#### ENTRIES SUPPLIED

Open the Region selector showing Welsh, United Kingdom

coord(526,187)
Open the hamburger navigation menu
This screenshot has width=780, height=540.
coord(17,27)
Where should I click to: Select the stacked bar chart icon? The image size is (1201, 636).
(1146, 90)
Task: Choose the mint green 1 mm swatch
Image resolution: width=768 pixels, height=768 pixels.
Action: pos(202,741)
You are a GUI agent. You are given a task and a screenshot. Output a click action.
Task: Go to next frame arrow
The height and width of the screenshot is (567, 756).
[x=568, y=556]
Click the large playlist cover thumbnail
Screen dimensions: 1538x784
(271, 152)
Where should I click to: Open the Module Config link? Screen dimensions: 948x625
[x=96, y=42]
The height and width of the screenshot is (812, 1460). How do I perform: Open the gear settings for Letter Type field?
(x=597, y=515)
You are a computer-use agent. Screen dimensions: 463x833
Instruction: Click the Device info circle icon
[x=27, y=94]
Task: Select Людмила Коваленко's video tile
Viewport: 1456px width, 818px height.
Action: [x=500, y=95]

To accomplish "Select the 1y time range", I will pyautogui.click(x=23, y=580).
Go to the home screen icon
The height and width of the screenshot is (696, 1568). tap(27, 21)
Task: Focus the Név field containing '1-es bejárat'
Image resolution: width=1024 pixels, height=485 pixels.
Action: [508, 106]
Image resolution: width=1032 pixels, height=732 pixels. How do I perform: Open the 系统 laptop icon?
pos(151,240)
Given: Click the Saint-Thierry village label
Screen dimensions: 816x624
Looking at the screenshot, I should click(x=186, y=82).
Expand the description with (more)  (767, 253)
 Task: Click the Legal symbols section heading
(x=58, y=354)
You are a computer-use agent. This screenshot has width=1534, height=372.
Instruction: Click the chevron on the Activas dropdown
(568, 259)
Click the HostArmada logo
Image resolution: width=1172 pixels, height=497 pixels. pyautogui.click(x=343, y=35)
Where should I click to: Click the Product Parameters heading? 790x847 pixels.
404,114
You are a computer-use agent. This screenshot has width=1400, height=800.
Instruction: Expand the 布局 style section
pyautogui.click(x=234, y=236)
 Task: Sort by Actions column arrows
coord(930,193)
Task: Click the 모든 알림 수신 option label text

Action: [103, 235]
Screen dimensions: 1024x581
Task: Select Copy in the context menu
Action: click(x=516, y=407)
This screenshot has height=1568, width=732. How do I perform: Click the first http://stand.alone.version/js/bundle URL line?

#### DIRECTIONS FOR THIS TASK
Nothing in the entries above may be left out; retype them all exactly.

#### FINISHED TASK
Open the Region selector showing Welsh, United Kingdom

coord(526,187)
Open the hamburger navigation menu
This screenshot has width=780, height=540.
coord(17,27)
Where should I click to: Select the stacked bar chart icon? The image size is (1201, 636).
(1146, 90)
Task: Choose the mint green 1 mm swatch
Image resolution: width=768 pixels, height=768 pixels.
Action: pos(202,741)
You are a GUI agent. You are given a task and a screenshot. Output a click action.
Task: Go to next frame arrow
The height and width of the screenshot is (567, 756).
[x=568, y=556]
Click the large playlist cover thumbnail
Screen dimensions: 1538x784
(271, 152)
Where should I click to: Open the Module Config link? Screen dimensions: 948x625
[x=96, y=42]
The height and width of the screenshot is (812, 1460). How do I perform: Open the gear settings for Letter Type field?
(x=597, y=515)
You are a computer-use agent. Screen dimensions: 463x833
Instruction: Click the Device info circle icon
[x=27, y=94]
Task: Select Людмила Коваленко's video tile
Viewport: 1456px width, 818px height.
Action: [x=500, y=95]

To accomplish "Select the 1y time range", I will pyautogui.click(x=23, y=580).
Go to the home screen icon
The height and width of the screenshot is (696, 1568). tap(27, 21)
Task: Focus the Név field containing '1-es bejárat'
Image resolution: width=1024 pixels, height=485 pixels.
Action: [508, 106]
Image resolution: width=1032 pixels, height=732 pixels. How do I perform: Open the 系统 laptop icon?
pos(151,240)
Given: Click the Saint-Thierry village label
Screen dimensions: 816x624
Looking at the screenshot, I should click(x=186, y=82).
Expand the description with (more)  (767, 253)
 Task: Click the Legal symbols section heading
(x=58, y=354)
You are a computer-use agent. This screenshot has width=1534, height=372.
Instruction: Click the chevron on the Activas dropdown
(568, 259)
Click the HostArmada logo
Image resolution: width=1172 pixels, height=497 pixels. pyautogui.click(x=343, y=35)
Where should I click to: Click the Product Parameters heading? 790x847 pixels.
404,114
You are a computer-use agent. This screenshot has width=1400, height=800.
Instruction: Expand the 布局 style section
pyautogui.click(x=234, y=236)
 Task: Sort by Actions column arrows
coord(930,193)
Task: Click the 모든 알림 수신 option label text

Action: [103, 235]
Screen dimensions: 1024x581
Task: Select Copy in the context menu
Action: click(x=516, y=407)
This screenshot has height=1568, width=732. How do I perform: Click the first http://stand.alone.version/js/bundle URL line?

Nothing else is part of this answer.